The Court first considered plaintiffs' allegations that
defendants violated Section 10(b) of the Exchange Act by failing to
disclose the likelihood of the competitor launching its service. In
dismissing the original complaint, the Court held that the
complaint lacked specific factual allegations establishing that
defendants were aware of the competitor's plans to launch its
service when the Company announced its IPO. In considering the
amended complaint, the Court noted that plaintiffs relied on the
same deficient allegations from their original complaint and merely
"emphasize[d] claims made in their first complaint about the
business relationship between [the Company] and [the competitor] as
circumstantial evidence that defendants knew that [the Company]
intended to enter the online pharmaceutical market."
Accordingly, the Court once again dismissed plaintiffs' Section
10(b) claims.
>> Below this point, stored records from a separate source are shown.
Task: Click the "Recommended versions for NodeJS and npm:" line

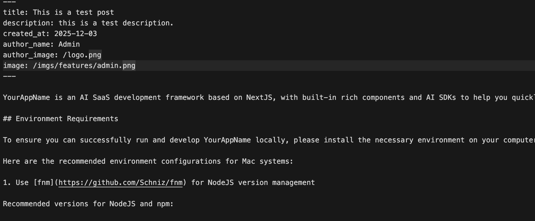Action: (x=88, y=204)
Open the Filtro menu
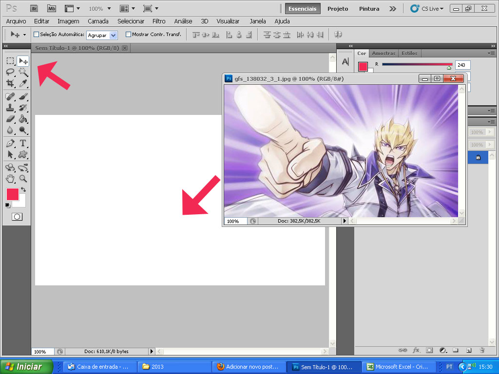The height and width of the screenshot is (374, 499). tap(159, 21)
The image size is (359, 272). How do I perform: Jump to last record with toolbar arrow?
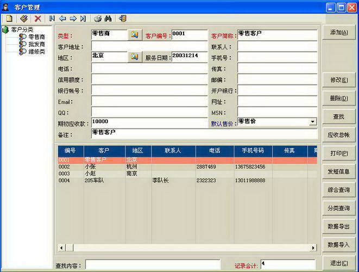point(83,18)
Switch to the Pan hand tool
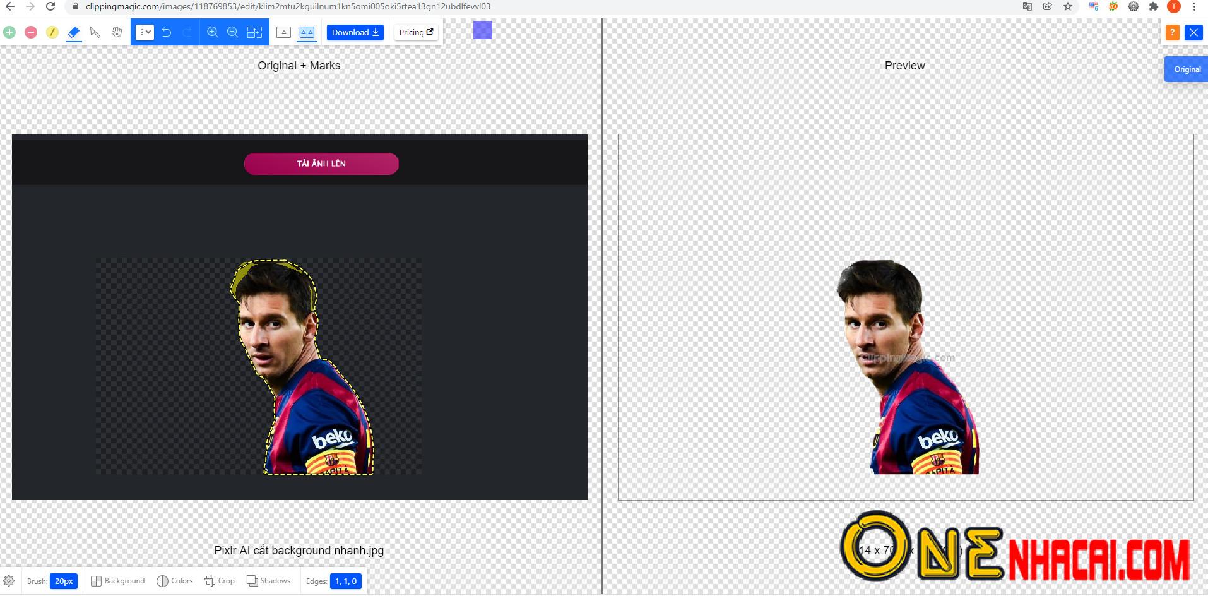 coord(117,32)
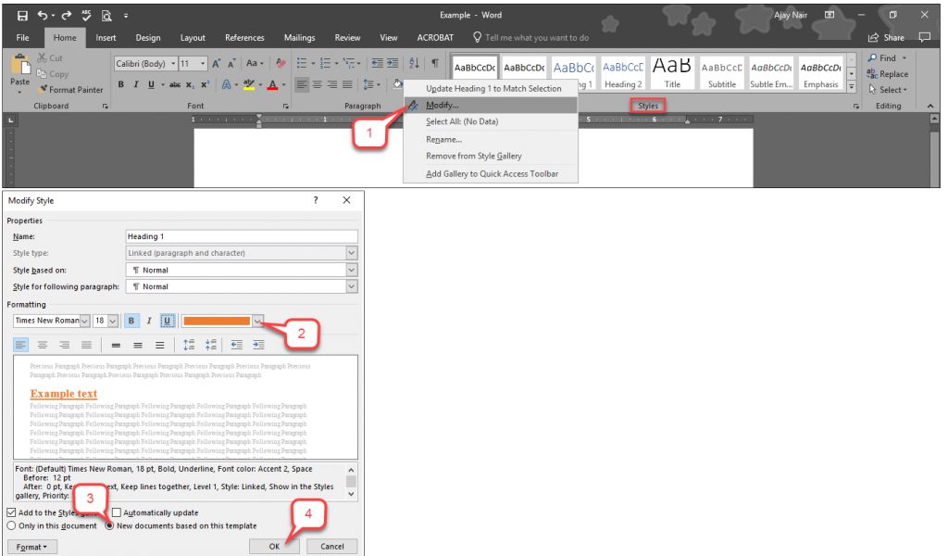The image size is (948, 556).
Task: Click the Save icon on Quick Access Toolbar
Action: 20,14
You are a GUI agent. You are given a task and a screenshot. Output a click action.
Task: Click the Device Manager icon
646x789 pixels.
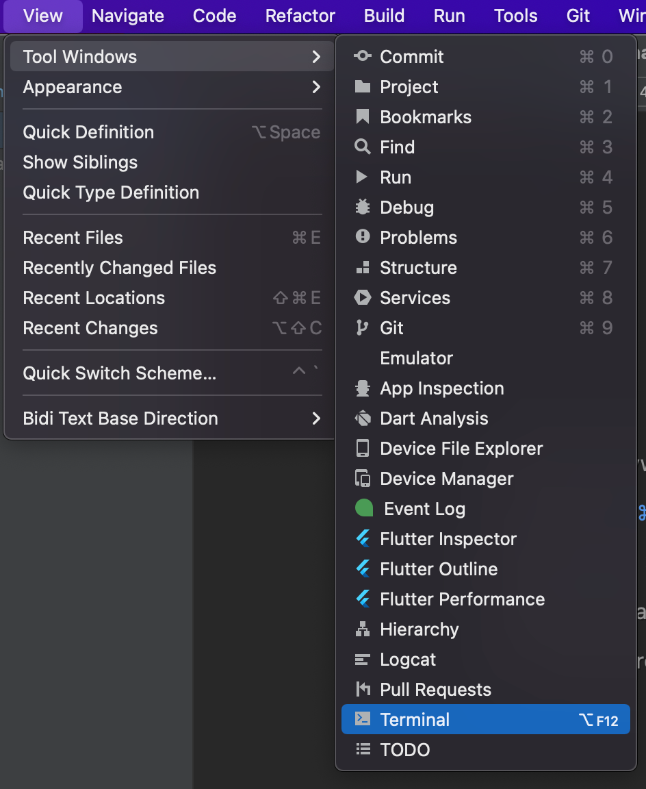tap(362, 479)
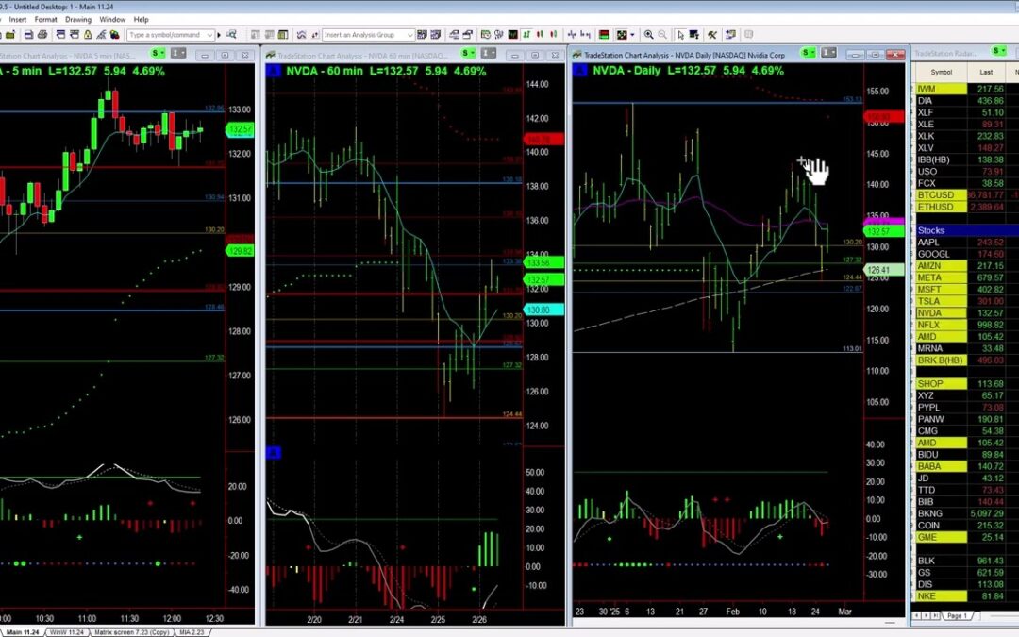Expand the Insert an Analysis Group dropdown
Screen dimensions: 1019x637
(409, 35)
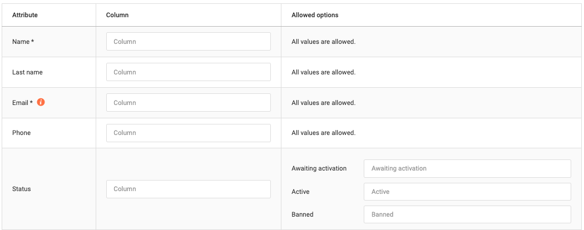
Task: Click the Column table header
Action: pyautogui.click(x=117, y=15)
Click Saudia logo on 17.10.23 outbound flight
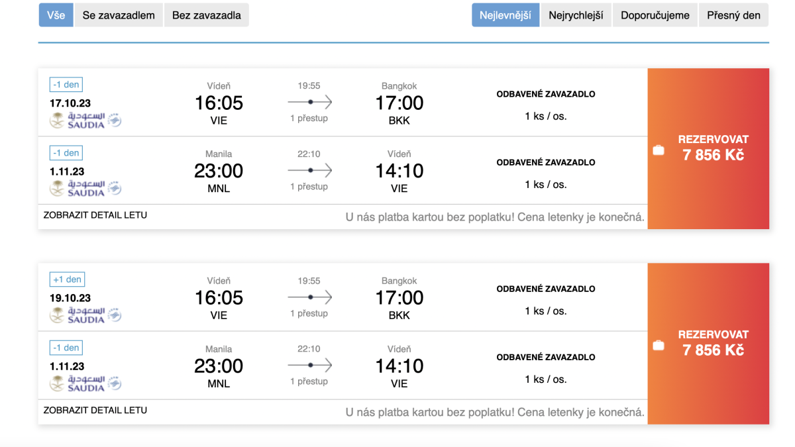The width and height of the screenshot is (795, 447). (85, 121)
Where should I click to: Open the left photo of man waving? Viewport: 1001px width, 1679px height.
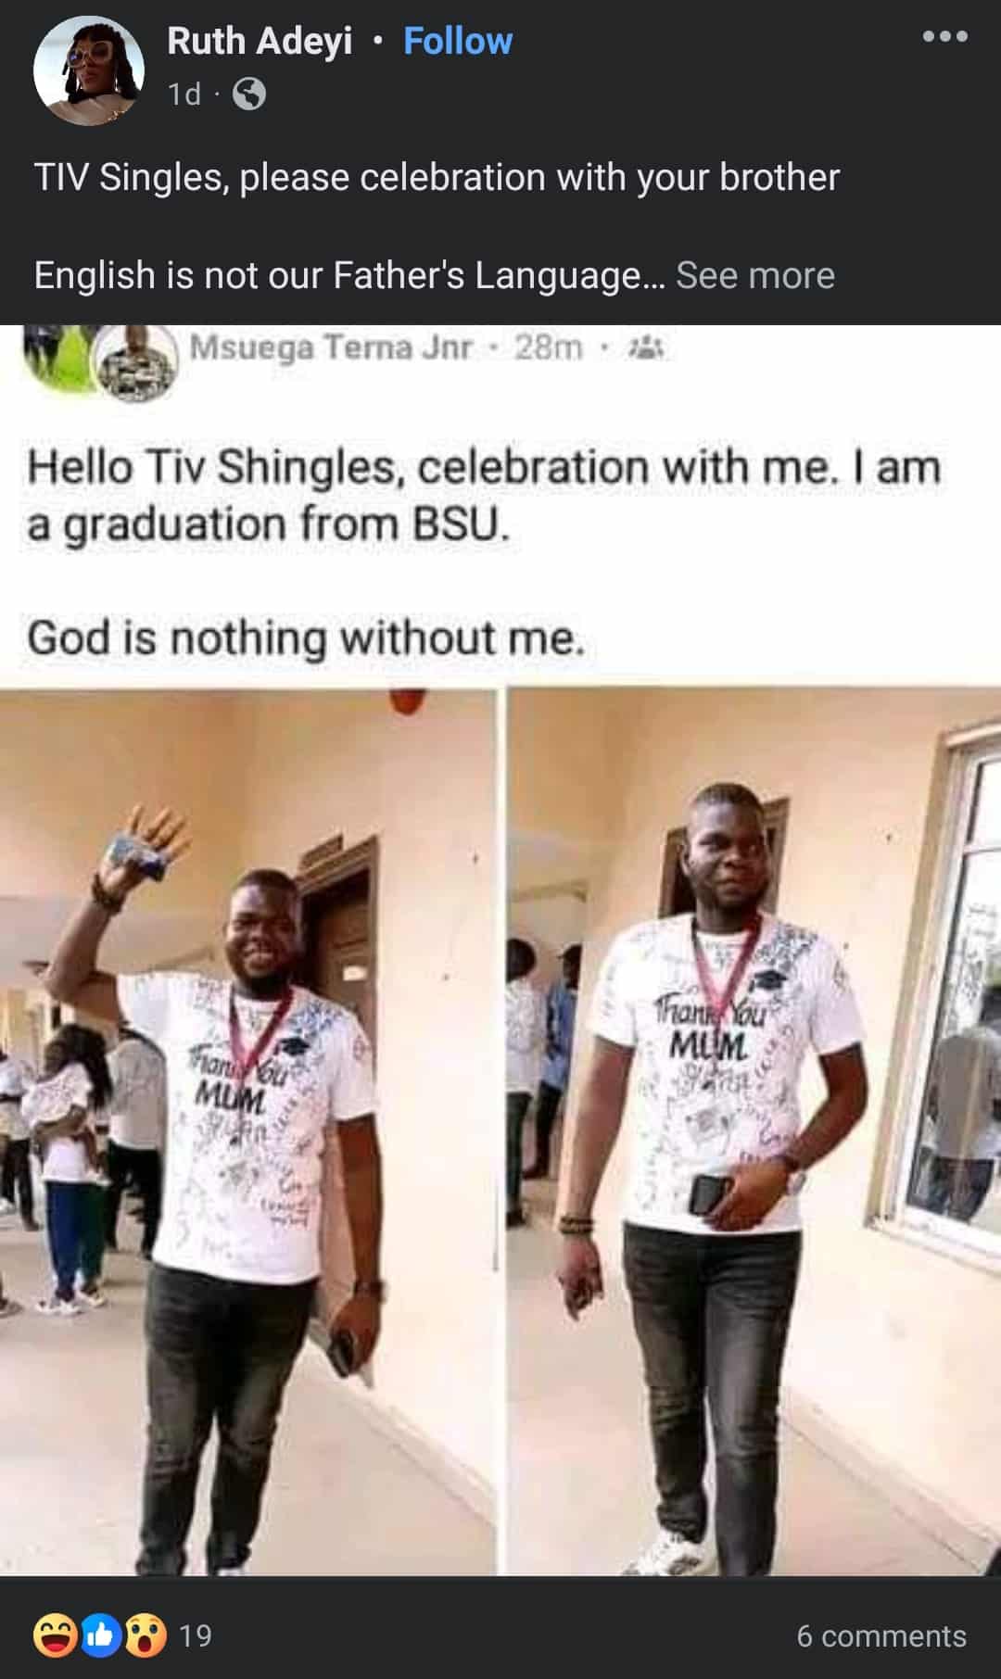[247, 1132]
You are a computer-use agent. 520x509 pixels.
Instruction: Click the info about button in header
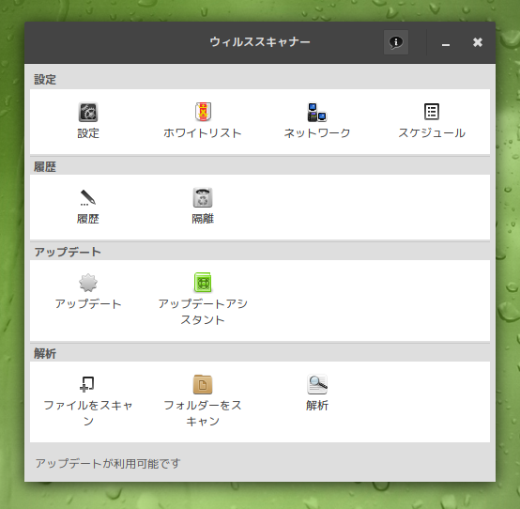[x=396, y=42]

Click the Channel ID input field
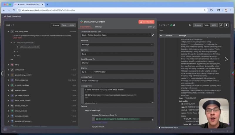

While the Court noted that it need not consider
plaintiffs' allegations of scienter after dismissing their
Section 10(b) claims, it nonetheless noted that it agreed with
defendants that plaintiffs' allegations of scienter
"suffered from the same lack of facts as their 10(b)
claims."
The Court next dismissed plaintiffs' claims under Regulation
S-K. Regarding Item 303 of Regulation S-K, the Court found that
plaintiffs failed to allege any facts showing defendants knew of an
adverse trend, the material impact of that trend, and that the
future material impacts are reasonably likely to occur from the
present-day perspective. In particular, the Court referred back to
its initial order dismissing the complaint, finding again that
plaintiffs failed to allege facts sufficient to demonstrate that
defendants had knowledge of the competitor's plans to launch
its service, and that any lack of disclosure here would be akin to
failing to "disclose the future." For similar reasons the
Court also found that the complaint failed to allege a claim under
Item 105 of Regulation S-K, which requires a "discussion of
the material factors that make an investment in the registrant or
offering speculative or risky."
Addressing plaintiffs' claims that the Company's IPO stock
price did not represent its true value as a basis for damages under
Section 11 of the Securities Act, the Court noted that it dismissed
the claims in plaintiffs' initial complaint because "the
statute's language is clear that the starting point for damages
is the price that plaintiffs actually paid for the stocks, capped
at the IPO price, meaning $33/share." The Court held that
plaintiffs' amended complaint failed to plead any new legal
arguments or facts, and therefore dismissed on the same
grounds.
Finally, the Court dismissed plaintiffs' control person claims
under Section 20(a) of the Exchange Act and Section 15 of the
Securities Act, as plaintiffs failed to sufficiently allege any
predicate primary violations of the Exchange Act or the Securities
Act. The Court dismissed all claims with prejudice, finding that
plaintiffs were given leave to amend, but they failed to include
sufficient facts in their amended complaint and that further
opportunity to amend would be "an exercise in
futility."
R. Brian Terenzini v. GoodRx Holdings, Inc. et al.